What to work on: An exact reproduction of the entries is needed. Keep all pictures out of it.
(Beginning of Provided entries)
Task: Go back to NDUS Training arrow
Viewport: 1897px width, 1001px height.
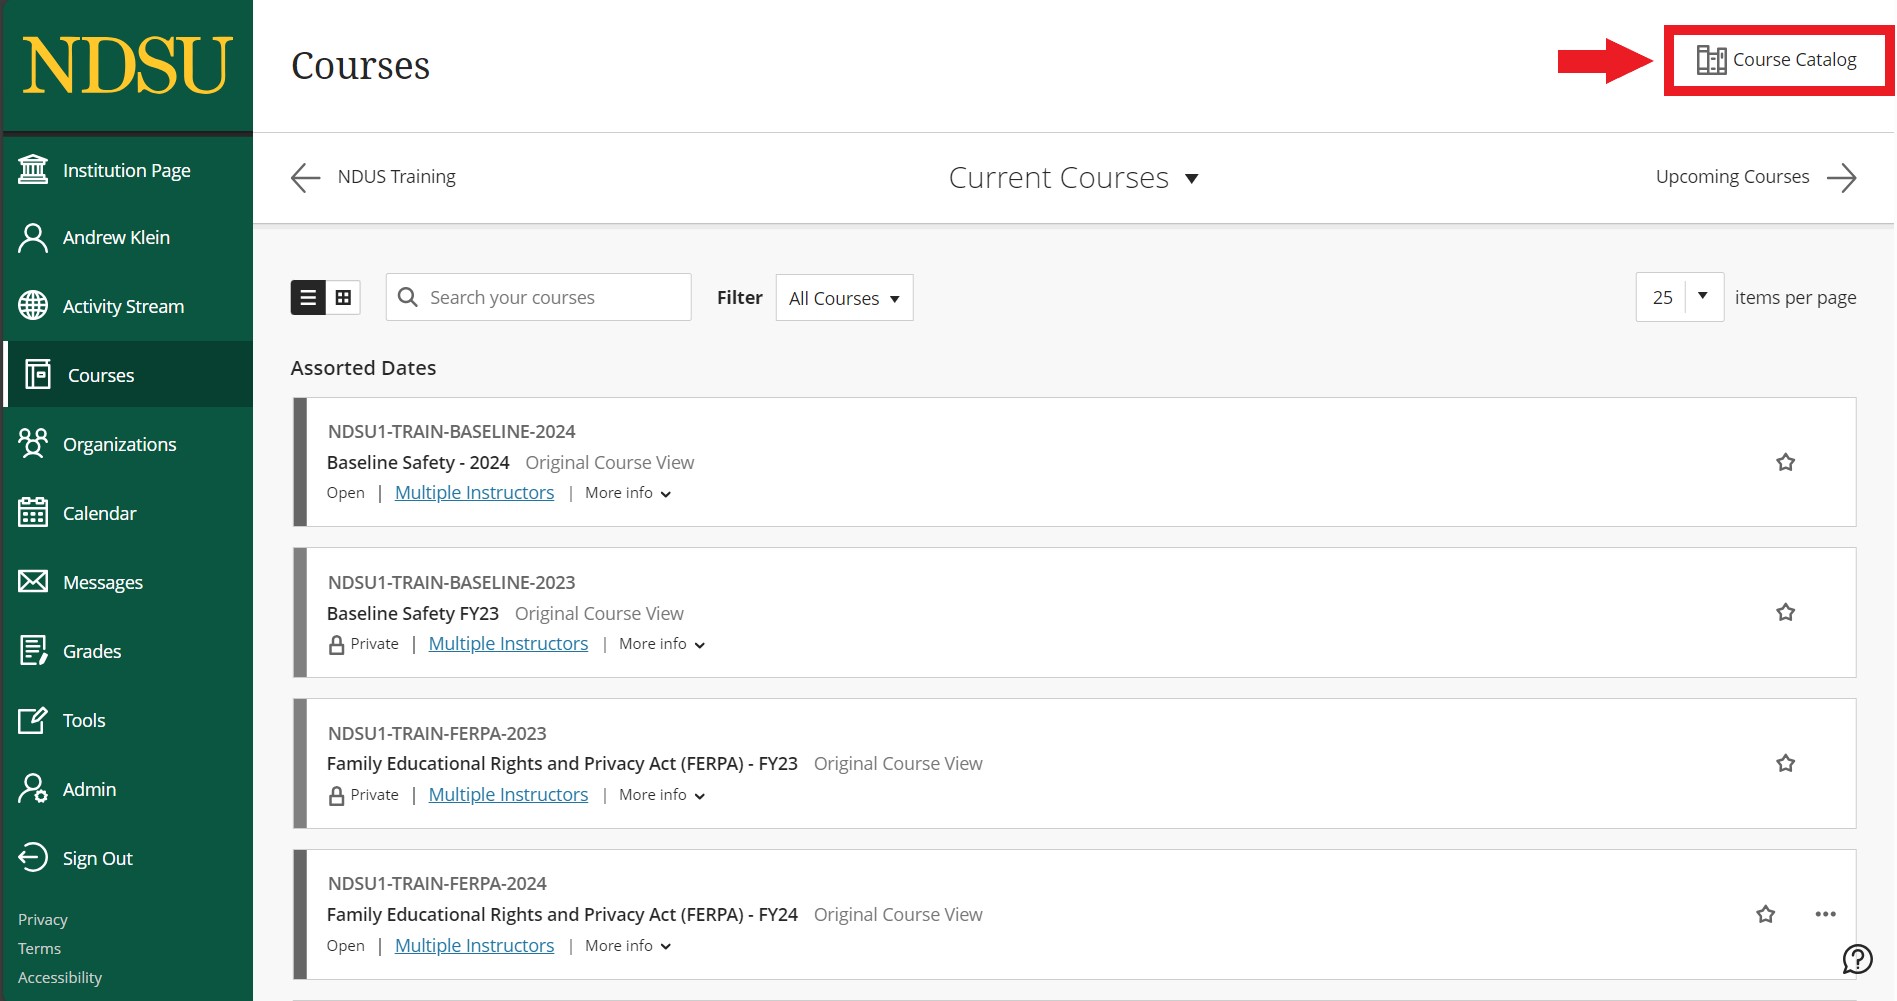Action: [306, 177]
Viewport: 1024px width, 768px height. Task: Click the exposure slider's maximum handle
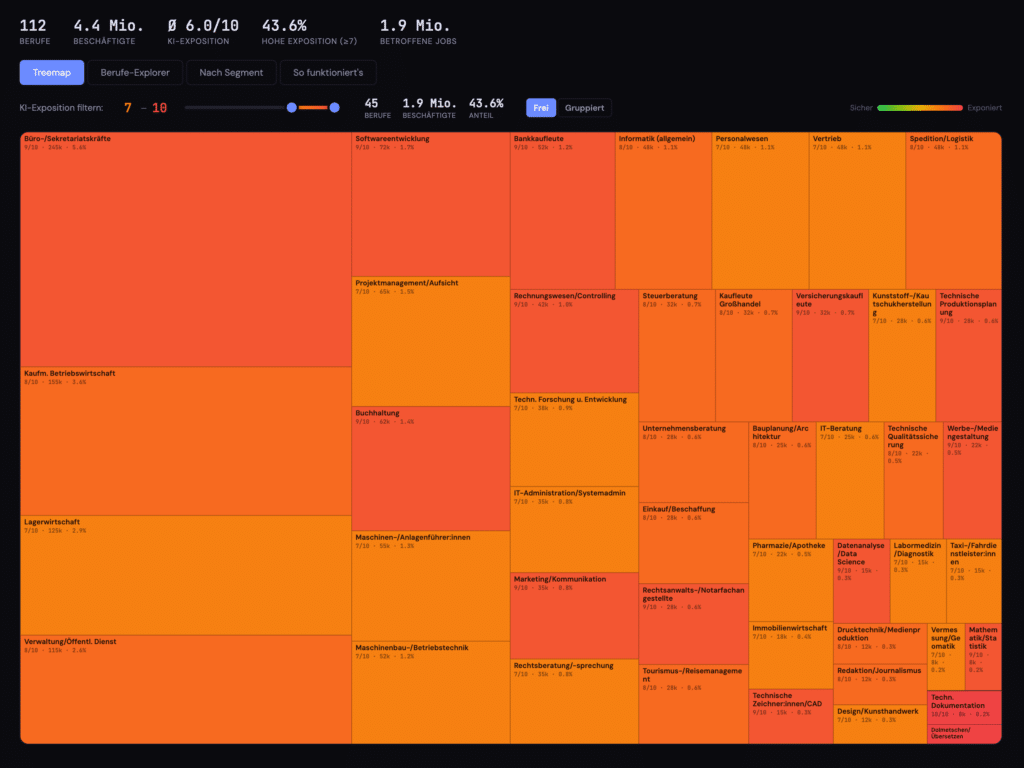(334, 107)
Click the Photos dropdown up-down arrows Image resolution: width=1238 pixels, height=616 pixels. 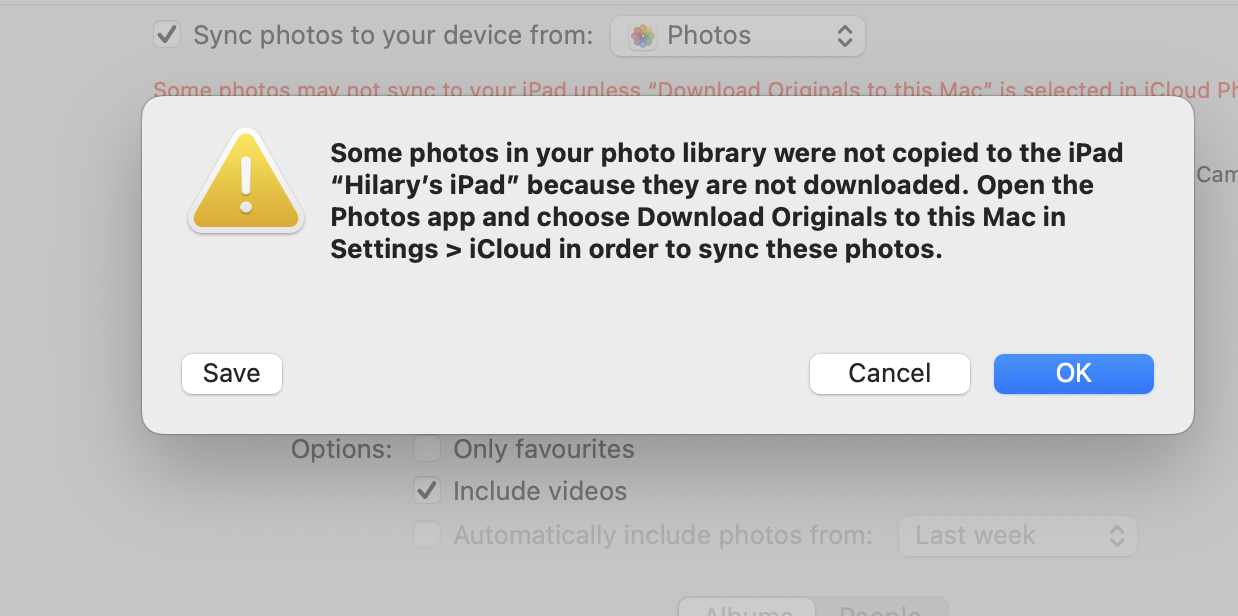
(End of Provided entries)
Solution to this exercise:
Task: Go back to NDUS Training arrow
Viewport: 1897px width, 1001px height.
Action: [306, 177]
Viewport: 1024px width, 768px height. Task: Click the exposure slider's maximum handle
(334, 107)
Click the Photos dropdown up-down arrows Image resolution: width=1238 pixels, height=616 pixels. 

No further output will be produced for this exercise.